── SOURCE INFORMATION ──
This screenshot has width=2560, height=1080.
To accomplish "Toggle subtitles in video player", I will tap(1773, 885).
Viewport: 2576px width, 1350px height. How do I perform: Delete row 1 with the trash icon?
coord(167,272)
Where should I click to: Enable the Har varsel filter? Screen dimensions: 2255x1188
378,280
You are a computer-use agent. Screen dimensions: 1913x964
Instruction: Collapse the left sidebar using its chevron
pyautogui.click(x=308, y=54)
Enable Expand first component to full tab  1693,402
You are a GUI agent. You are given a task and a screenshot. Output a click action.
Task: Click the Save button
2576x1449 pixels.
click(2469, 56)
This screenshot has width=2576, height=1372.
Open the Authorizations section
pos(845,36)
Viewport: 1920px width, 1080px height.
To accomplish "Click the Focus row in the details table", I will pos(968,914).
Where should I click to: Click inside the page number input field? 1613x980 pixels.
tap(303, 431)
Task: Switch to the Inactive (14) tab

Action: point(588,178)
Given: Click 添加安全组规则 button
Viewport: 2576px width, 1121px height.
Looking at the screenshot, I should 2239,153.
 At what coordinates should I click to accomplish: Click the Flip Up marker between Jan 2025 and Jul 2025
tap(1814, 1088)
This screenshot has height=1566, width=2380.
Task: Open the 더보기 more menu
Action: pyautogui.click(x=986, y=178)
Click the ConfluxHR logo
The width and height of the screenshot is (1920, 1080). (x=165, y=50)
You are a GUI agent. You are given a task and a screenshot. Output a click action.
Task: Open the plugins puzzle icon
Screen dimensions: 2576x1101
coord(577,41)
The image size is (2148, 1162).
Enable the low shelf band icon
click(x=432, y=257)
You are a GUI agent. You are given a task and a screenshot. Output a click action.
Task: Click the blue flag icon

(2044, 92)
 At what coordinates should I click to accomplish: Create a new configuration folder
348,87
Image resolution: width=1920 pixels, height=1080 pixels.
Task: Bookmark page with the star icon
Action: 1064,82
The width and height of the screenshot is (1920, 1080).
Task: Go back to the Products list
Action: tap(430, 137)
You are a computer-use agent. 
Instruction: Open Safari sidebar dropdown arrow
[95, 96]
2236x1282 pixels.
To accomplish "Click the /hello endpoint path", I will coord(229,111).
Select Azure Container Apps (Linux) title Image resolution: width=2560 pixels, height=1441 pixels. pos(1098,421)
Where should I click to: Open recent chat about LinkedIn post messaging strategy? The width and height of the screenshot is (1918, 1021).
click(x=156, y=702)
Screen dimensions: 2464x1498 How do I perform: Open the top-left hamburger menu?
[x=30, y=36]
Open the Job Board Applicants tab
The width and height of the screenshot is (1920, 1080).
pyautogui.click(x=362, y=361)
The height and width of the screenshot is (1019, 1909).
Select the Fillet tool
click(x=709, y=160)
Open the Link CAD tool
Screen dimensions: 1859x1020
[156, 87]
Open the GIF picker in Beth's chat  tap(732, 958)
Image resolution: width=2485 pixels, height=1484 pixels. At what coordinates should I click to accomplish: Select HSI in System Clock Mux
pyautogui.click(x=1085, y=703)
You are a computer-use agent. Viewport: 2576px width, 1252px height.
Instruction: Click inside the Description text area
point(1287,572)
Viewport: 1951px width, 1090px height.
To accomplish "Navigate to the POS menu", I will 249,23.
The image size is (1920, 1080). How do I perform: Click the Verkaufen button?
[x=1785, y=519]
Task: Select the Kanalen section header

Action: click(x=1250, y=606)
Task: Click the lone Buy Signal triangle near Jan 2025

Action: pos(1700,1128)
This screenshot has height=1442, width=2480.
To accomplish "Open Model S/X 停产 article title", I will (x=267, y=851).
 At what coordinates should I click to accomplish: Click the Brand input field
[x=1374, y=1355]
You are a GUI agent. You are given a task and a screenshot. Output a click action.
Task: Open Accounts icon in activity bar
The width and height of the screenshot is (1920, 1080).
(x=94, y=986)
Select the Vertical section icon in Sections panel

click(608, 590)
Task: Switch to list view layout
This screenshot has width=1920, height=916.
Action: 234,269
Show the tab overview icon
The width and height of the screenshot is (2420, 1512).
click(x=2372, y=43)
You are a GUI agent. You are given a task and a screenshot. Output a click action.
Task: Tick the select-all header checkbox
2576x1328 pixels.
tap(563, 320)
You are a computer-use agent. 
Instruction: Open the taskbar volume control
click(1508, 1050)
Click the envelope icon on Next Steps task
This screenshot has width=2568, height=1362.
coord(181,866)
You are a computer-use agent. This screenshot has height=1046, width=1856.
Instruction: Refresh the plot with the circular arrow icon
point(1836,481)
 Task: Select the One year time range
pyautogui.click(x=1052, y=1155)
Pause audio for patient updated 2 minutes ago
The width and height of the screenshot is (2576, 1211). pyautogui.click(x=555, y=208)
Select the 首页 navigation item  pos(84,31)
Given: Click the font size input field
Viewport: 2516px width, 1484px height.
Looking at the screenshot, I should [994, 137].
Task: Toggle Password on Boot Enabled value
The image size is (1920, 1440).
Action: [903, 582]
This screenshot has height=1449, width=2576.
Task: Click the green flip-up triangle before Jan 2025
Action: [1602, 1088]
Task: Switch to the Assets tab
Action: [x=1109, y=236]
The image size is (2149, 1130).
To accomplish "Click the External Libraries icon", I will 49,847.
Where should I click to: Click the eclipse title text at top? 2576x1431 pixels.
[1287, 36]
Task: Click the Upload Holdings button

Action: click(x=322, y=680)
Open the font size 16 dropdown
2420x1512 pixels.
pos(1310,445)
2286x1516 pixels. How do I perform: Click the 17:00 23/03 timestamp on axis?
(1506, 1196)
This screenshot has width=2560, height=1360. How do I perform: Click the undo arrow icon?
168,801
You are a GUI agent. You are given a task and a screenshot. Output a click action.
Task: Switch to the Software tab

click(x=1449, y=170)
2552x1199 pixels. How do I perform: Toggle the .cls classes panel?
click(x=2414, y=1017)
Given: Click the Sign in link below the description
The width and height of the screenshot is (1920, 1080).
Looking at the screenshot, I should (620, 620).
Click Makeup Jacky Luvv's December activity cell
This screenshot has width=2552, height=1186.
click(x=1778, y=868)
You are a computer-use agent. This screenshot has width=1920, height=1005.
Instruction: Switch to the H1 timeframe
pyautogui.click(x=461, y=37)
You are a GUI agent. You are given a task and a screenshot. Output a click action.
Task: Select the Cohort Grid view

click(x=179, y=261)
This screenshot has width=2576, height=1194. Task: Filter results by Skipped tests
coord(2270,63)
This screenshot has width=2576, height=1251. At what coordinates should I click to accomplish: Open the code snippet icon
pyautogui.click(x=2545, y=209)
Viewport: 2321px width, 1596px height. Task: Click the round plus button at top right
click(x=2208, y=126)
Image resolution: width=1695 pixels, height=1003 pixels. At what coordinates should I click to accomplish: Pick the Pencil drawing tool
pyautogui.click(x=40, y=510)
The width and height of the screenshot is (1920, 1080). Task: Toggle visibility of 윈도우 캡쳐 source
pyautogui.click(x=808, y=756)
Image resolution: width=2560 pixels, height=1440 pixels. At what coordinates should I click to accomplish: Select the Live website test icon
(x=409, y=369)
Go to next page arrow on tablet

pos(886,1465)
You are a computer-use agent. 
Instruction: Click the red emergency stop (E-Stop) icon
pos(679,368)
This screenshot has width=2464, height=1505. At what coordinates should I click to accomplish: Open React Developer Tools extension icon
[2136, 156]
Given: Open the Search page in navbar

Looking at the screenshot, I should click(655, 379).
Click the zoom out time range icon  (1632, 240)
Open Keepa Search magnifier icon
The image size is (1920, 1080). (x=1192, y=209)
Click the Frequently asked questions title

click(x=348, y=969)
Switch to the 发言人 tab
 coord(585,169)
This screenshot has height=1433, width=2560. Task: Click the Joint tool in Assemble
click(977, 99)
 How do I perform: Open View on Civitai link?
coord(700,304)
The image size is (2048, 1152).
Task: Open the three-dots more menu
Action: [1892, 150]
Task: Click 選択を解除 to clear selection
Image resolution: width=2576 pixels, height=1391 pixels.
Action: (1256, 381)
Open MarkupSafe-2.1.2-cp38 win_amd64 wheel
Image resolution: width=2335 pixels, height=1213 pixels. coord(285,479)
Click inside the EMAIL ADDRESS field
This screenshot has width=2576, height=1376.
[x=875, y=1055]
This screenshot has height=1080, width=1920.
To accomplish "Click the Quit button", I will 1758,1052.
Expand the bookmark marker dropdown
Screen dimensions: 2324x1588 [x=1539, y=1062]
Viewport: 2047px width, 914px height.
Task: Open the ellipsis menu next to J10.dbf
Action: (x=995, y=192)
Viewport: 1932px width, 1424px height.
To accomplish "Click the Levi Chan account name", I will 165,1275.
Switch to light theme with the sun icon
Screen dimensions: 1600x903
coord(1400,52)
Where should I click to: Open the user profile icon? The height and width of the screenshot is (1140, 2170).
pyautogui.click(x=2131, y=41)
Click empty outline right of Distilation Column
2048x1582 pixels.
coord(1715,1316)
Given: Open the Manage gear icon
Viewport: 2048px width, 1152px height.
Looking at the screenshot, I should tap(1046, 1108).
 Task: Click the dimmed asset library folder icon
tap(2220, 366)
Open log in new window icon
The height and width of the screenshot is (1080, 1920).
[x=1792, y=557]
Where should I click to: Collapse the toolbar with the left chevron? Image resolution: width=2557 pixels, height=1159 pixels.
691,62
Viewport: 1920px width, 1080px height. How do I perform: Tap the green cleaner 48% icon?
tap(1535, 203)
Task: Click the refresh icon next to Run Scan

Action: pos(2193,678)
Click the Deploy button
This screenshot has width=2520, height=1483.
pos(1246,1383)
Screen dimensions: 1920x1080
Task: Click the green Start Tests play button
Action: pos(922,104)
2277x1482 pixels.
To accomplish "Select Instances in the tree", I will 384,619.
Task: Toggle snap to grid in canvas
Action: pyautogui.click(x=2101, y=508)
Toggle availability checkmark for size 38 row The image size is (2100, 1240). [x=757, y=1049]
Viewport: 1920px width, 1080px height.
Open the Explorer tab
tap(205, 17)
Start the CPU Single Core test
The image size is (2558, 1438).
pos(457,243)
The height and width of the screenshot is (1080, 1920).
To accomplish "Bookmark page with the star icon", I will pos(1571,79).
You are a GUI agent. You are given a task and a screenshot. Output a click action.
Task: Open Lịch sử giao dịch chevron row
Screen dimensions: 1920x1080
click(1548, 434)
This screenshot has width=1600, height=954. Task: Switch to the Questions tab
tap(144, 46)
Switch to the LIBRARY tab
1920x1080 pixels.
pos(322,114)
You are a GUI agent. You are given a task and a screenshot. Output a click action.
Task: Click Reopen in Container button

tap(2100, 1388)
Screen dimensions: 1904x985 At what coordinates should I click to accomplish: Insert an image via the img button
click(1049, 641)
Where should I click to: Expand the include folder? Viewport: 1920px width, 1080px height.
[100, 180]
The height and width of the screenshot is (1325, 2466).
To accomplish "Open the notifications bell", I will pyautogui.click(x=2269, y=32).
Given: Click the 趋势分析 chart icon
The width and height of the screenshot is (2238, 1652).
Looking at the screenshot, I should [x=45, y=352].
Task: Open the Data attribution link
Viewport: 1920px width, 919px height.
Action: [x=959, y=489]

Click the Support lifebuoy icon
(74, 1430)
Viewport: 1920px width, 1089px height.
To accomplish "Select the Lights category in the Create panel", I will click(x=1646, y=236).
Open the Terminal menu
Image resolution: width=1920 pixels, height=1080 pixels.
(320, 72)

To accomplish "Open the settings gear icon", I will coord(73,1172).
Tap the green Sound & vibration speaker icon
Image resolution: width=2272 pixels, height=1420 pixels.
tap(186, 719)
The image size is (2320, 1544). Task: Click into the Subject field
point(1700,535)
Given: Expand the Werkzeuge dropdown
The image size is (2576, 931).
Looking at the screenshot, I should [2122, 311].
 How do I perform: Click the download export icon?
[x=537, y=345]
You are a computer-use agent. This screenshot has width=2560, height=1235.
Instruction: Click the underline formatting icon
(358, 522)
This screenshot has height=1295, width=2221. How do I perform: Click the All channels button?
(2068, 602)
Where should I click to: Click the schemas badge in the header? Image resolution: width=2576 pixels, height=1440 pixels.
───
# TASK BRIEF
Wherever the string "activity" appears in the data above, report the whole line.

# ANSWER TO THIS PROBLEM
Task: Open Accounts icon in activity bar
Click Makeup Jacky Luvv's December activity cell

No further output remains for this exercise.